Я понимал, что его вопрос относится не к выступлению Бридлера, а к реакции публики.
— Хорошо, — сказал я, — просто предел мечтаний.
Детишки в зале едва не отбили себе ладони.
— Пусть после этого скажут, что такого не бывает.
— Бывает, — Вашек польщенно заулыбался, попыхивая трубкой, — еще как бывает!
Добеш и Колда не возражали. На сцене меж тем появились ведущий Коубек и его коллега Мертлик. Эта пара выделялась на фоне диск-жокеев типа Анди Арношта своей интеллигентностью. Шоу любой ценой не было их целью. Они без суеты вели свою юную публику, которой годились чуть ли не в отцы (в отличие от кудрявого Кубы Коубека Мертлик даже щеголял солидной лысиной), туда, куда считали нужным. И куда считал нужным Вашек Крапива. И Бридлер. Мне это было по душе. Они выдумали для дискотеки веселое название «свистопляска». И этот термин постепенно входил в обиход.
Свистопляска — это встряска
душ и тел, и наш дуэт
ей дает зеленый свет…
«Букашку» осветили попеременно загорающиеся огни цветных ламп, и молодежь мигом вскочила с мест. А Мертлик и Коубек, как нарочно, начали с Фирманова. Мне вспомнился Бубеничек:
— Зузанка выступала тут как-то со стариком Фирмановым…
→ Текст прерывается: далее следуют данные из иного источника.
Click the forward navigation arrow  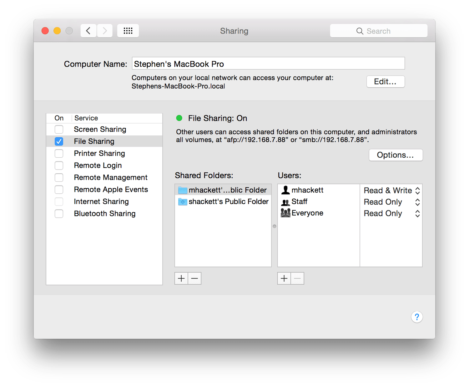pyautogui.click(x=105, y=31)
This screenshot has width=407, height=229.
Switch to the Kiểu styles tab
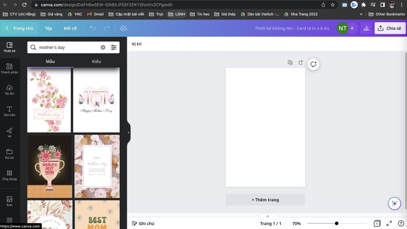(x=97, y=62)
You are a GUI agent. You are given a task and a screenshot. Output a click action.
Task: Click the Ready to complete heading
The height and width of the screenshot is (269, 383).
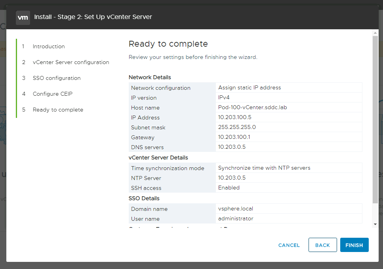point(168,44)
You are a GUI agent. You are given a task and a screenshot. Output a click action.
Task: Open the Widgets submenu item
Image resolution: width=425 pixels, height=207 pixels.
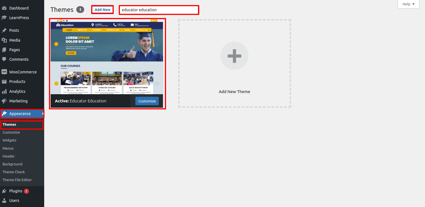click(x=9, y=140)
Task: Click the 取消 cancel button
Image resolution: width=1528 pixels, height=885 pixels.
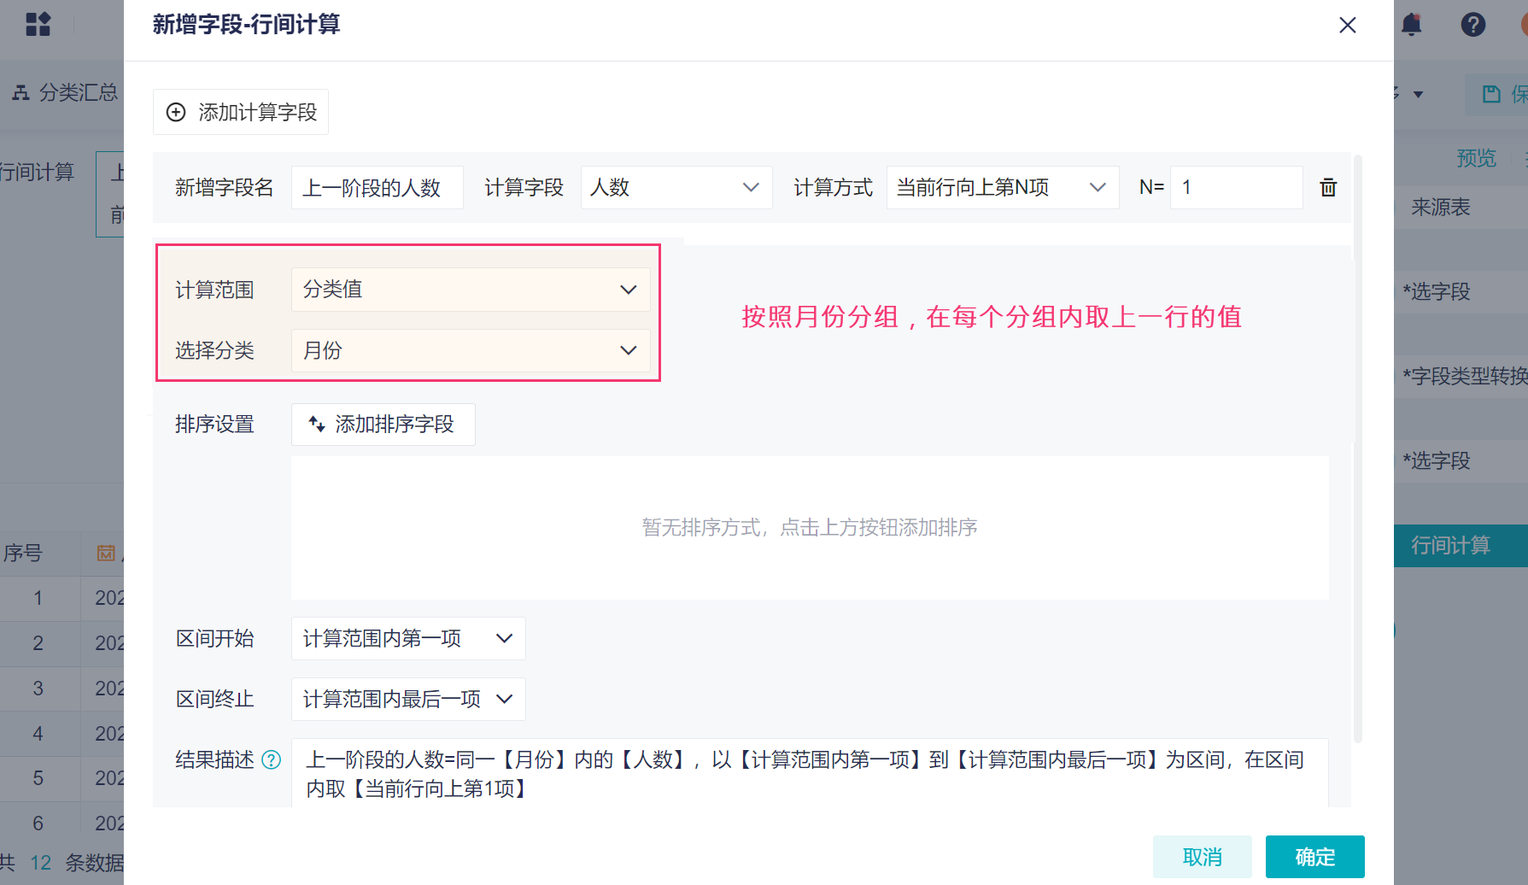Action: click(1202, 857)
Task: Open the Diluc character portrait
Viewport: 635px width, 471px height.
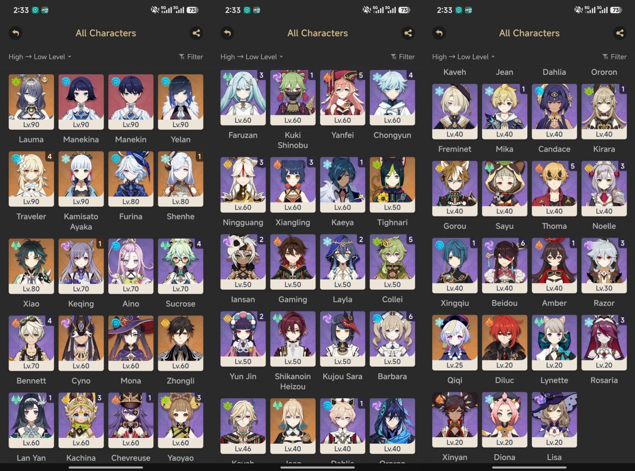Action: point(505,342)
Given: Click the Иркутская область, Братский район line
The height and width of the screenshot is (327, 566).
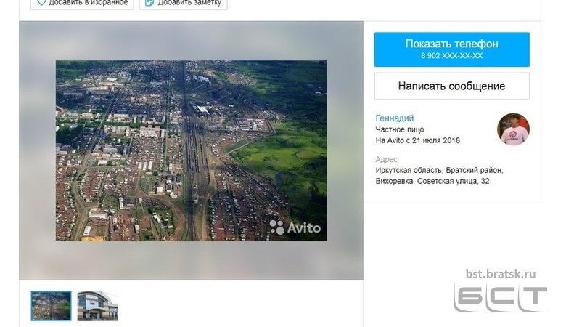Looking at the screenshot, I should (x=439, y=170).

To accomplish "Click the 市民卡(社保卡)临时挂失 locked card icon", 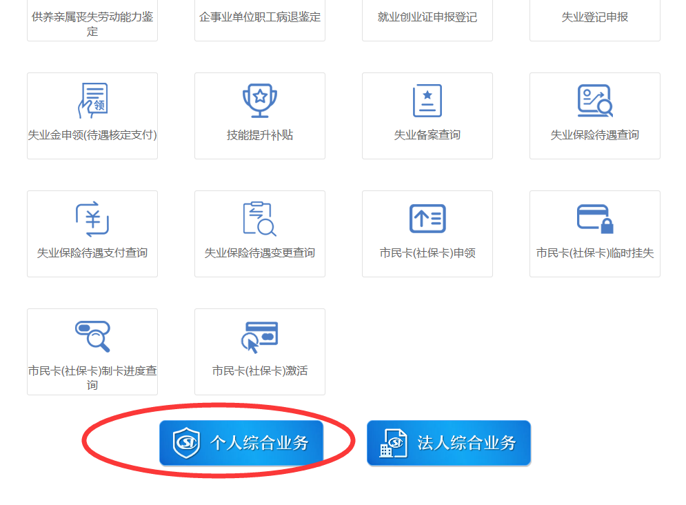I will (x=594, y=219).

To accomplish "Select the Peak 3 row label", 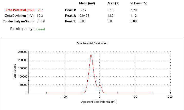I will (x=70, y=21).
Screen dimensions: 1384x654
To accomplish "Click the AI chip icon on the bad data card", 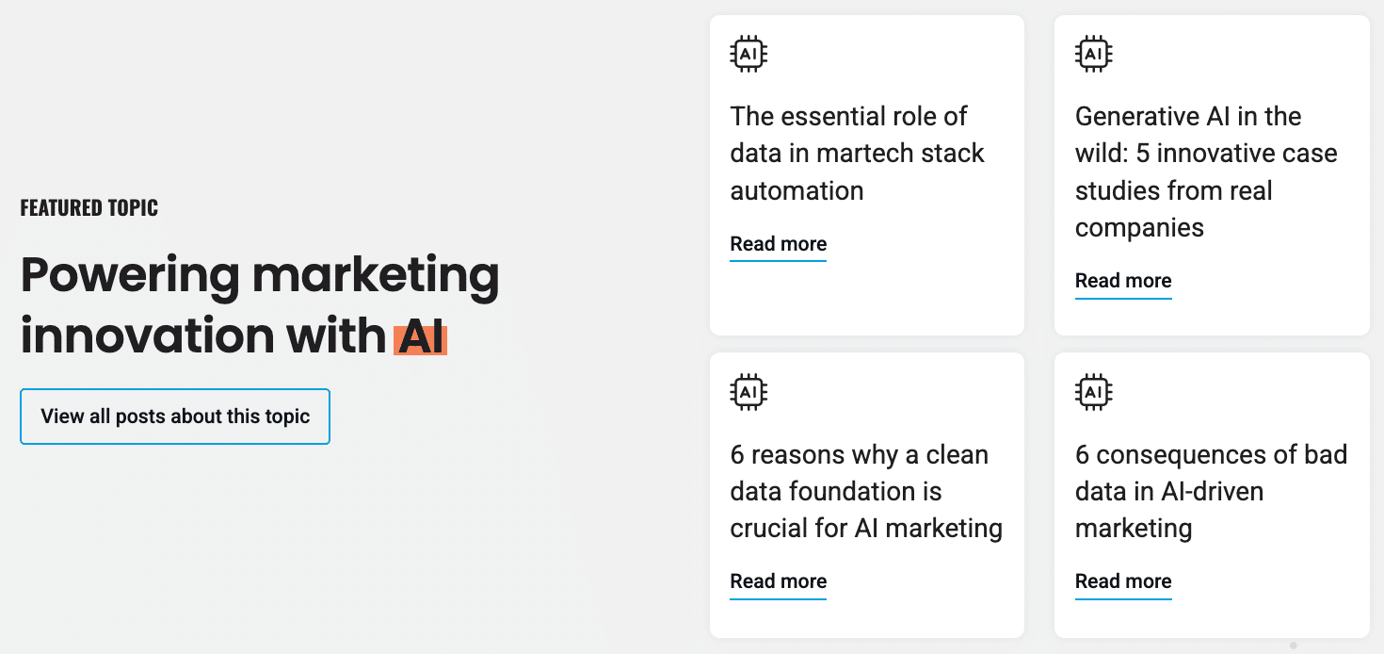I will (x=1093, y=392).
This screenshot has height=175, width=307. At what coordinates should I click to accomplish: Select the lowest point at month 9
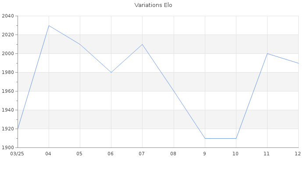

Фирманов был родом из России. Он еще после войны пел вместе с Влахом — исключительно на английском, потому что по-чешски не умел. А потом Мертлик поставил «Эмброуз систерз». Старый, добрый свинг. За роялем — Чарли Кунц. Подростки были явно озадачены и оживились, только когда настал черед тоже в свое время шестнадцатилетнего Поля Анки и старины Билла Хейли с их «Роком вокруг часов». Тут-то они завелись, но их танцевальные телодвижения были всего лишь имитацией буги-вуги, танца, которого они вовсе не знали и знать не могли. И в моей памяти всплыл один из первых перенятых нами образцов рока того же Хейли с текстом моего, двумя годами старше, товарища Эди:
Мой сладкий сон растаял вмиг:
милая звонила
и поехать на пикник
с нею заманила…
Ну и так далее. Это играли «Спутники», едва ли не первая широко известная группа, за которой потянулись «Мефисто», «Олимпик» и все другие. Добеш ушел, и мы с Колдой остались вдвоем.
— Может, пойдем к Вашеку в кабинет? — предложил Колда. — Там поспокойнее.
— Давай, — согласился я.
— Я тут кое-что вспомнил, — медленно проговорил Богоуш. — Добеш меня надоумил.
— Это насчет чего?
— Насчет Бонди.
— А-а, это когда Добеш трепался про третьего в нашем гангстерском синдикате?
— Ну да, — усмехнулся Богоуш.
— Разрешите вас пригласить?
Голос-то я слышал, да как-то не воспринял его. Он совершенно сливался с гомоном вокруг меня. Лишь после того, как вопрос был задан снова, я поднял глаза. Надо мной склонялась веснушчатая девушка, которая вчера показалась мне близнецом Марлен Жобер. Она упиралась руками в коленки и улыбалась.
— Я подожду тебя в кабинете, — осклабился Колда.
Я встал. Точно, это была она, побитая девица, позднее невеста Милоня. Нас втянула толпа танцующих.
— А вы, Честмир, мне так и не позвонили, — с упреком сказала она.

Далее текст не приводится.